*LISTA DE TAREFAS:*
1. De acordo com o excerto fornecido, quem é o líder do Chega?
2. Reproduza sem alterações o trecho do excerto fornecido entre "A responsabilidade não" e "força e consequência.", inclusive.

*EXCERTO FORNECIDO:*
-------

A responsabilidade não é exclusiva dos agressores
É preciso afirmá-lo com todas as letras. O ataque a Adérito Lopes não é um acto isolado, é o sintoma de uma doença com raízes políticas, alimentada por discursos cada vez mais radicais, impunes e cúmplices.
O Chega e o seu líder, André Ventura, têm sido os principais normalizadores da retórica de ódio racial e étnico em Portugal. As ideias de “remigração”, “substituição étnica”, “limpeza da nação”, ou “defesa da identidade portuguesa” não são opiniões inocentes, são adaptações modernas de narrativas fascistas que desumanizam comunidades inteiras e legitimam a violência. São fórmulas envernizadas de supremacismo branco. Estas formas, quando repetidas por deputados, em direto na televisão, adquirem força e consequência.

-------

*INFORMAÇÃO:*
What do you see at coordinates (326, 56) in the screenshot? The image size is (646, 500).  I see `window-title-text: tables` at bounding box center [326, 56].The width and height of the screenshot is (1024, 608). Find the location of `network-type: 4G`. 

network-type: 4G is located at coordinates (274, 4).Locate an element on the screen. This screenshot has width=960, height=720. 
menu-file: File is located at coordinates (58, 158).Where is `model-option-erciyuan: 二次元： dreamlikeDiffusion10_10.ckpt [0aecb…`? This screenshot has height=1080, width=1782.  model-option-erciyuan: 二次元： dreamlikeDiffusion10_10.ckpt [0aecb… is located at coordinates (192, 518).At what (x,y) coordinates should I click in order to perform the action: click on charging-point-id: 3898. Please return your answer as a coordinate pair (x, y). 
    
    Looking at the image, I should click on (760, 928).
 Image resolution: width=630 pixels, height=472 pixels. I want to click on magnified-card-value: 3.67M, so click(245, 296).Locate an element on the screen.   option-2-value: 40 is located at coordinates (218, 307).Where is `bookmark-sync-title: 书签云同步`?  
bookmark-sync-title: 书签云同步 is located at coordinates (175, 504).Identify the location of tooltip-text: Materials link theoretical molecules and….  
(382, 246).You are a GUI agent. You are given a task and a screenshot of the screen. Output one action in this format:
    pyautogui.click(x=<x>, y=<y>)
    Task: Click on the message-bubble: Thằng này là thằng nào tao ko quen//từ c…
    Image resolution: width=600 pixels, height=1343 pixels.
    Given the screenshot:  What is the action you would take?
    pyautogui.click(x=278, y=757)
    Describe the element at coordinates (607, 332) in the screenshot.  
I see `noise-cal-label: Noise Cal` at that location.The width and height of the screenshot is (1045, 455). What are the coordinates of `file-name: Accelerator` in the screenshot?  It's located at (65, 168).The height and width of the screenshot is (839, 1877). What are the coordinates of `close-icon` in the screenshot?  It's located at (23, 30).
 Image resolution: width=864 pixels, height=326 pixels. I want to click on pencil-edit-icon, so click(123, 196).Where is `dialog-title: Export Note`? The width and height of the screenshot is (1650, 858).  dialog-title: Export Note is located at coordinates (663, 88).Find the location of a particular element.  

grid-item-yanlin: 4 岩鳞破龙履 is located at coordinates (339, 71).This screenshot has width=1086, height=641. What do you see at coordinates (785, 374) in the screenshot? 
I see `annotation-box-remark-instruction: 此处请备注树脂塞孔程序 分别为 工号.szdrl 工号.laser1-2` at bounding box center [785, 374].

-------

*RESPOSTAS ÀS TAREFAS:*
1. André Ventura.

2.
A responsabilidade não é exclusiva dos agressores
É preciso afirmá-lo com todas as letras. O ataque a Adérito Lopes não é um acto isolado, é o sintoma de uma doença com raízes políticas, alimentada por discursos cada vez mais radicais, impunes e cúmplices.
O Chega e o seu líder, André Ventura, têm sido os principais normalizadores da retórica de ódio racial e étnico em Portugal. As ideias de “remigração”, “substituição étnica”, “limpeza da nação”, ou “defesa da identidade portuguesa” não são opiniões inocentes, são adaptações modernas de narrativas fascistas que desumanizam comunidades inteiras e legitimam a violência. São fórmulas envernizadas de supremacismo branco. Estas formas, quando repetidas por deputados, em direto na televisão, adquirem força e consequência.